The feeder created the kind of chaos in a doubles point that vexes most doubles teams, and also provided opportunities for players to take advantages of the strategic openings they presented.

With a bunch of uber-competitive players, the orange ball was definitely a safe option for games-based play.  A 24-year old pro, fresh out of a Division 1 college poached, and I caught said ball right in the calf.  Fortunately, the impact was a nerf-like sting; a regular ball would have sidelined me, most definitely.  For 20 minutes, no prisoners were taken, no punches pulled.
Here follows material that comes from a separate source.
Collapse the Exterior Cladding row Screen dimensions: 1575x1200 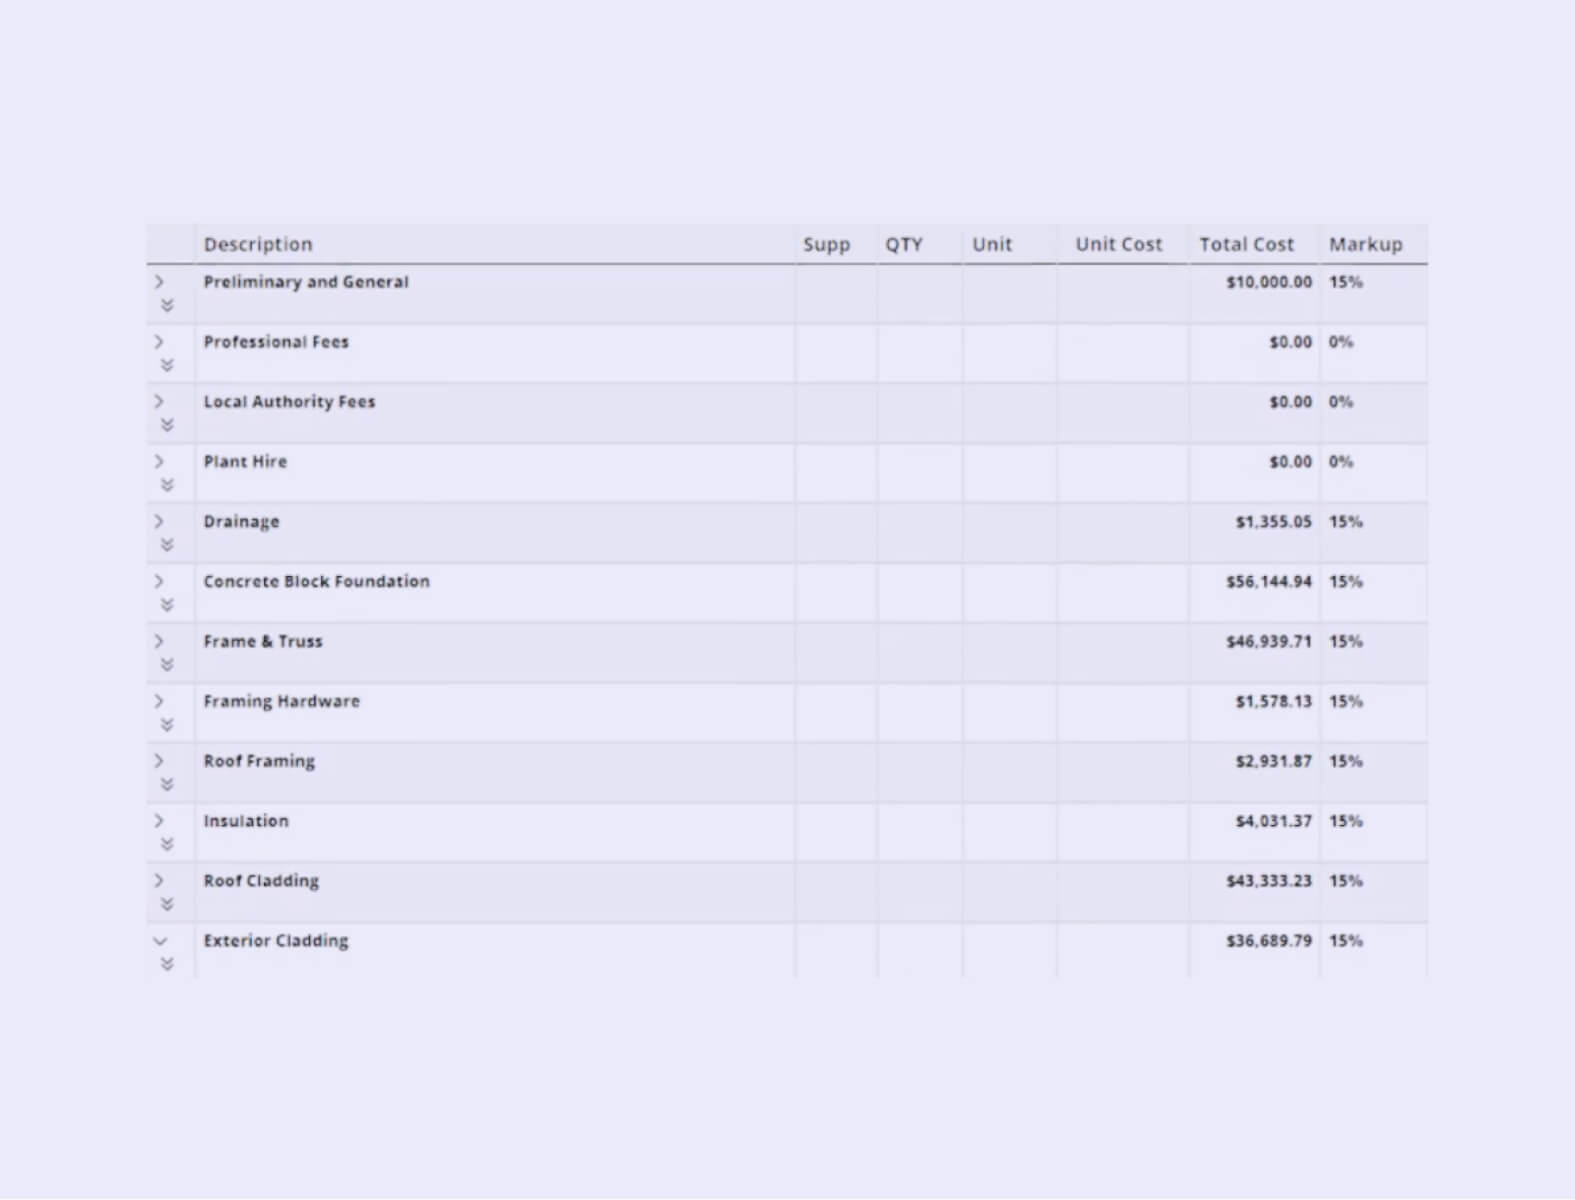tap(160, 941)
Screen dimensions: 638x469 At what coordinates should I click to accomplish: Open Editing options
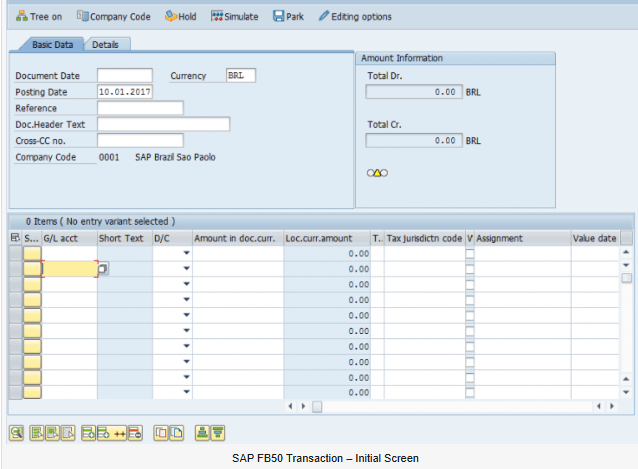point(355,16)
BPM?  Topped out at 181.  Calories burned?  879

Cool-Down

The session eased gently into a cool-down period of mostly cooperative games.  It was a much-needed departure from our super-heated, competitive fires, and highly elevated heart-rates.  Some of the games:

  • Around the World Mini Tennis—A player hit the ball from the service line to the opposite side, then hauls ass to the other side to sustain the rally.  Repeat process.
  • Volley Ping Pong Exchange—One designated volleyer sustains a rally of only volleys with a line of players, each one hitting a volley and sprinting to the end of the line.

One exception to the cooperative cool-down game nature was the Team Serving Game.  Two teams were pitted against each other at the baseline with a giant basket of balls near the back fence.  Two players per team at a time were given the opportunity to successfully hit a serve in.  Each correctly executed serve was rewarded one point.  Playing first to 15 points, if a player missed a serve, he/she had the opportunity to serve a second serve from the baseline (you can only hold one tennis ball at a time) after running back to the basket to retrieve another ball.

If the second serve was missed, the player had to run back, retrieve a third ball, and attempt the serve from the service line—The line of shame.

Three failed attempts equal zero points for a team, where time was of the essence in accumulating points.

The game was a surprisingly quick-paced but fun way to practice the serve and one’s “clutchness”.

Max heart rate?  157 bpm.  Calories?  1049.

 

Damage Report

My experience with CardioTennis was thoroughly enjoyable.  It lived up to its hype.  It was engaging, exciting, upbeat, rigorous, mentally and physically demanding, and fun.  And no preening in the mirror meatheads.

I burned nearly 3 times the calories I would have in a typical singles tennis match.  That’s also close to the amount of calories in a Big Mac.

Now I don’t feel so bad about heading to the local bar to have a few pints of real beer.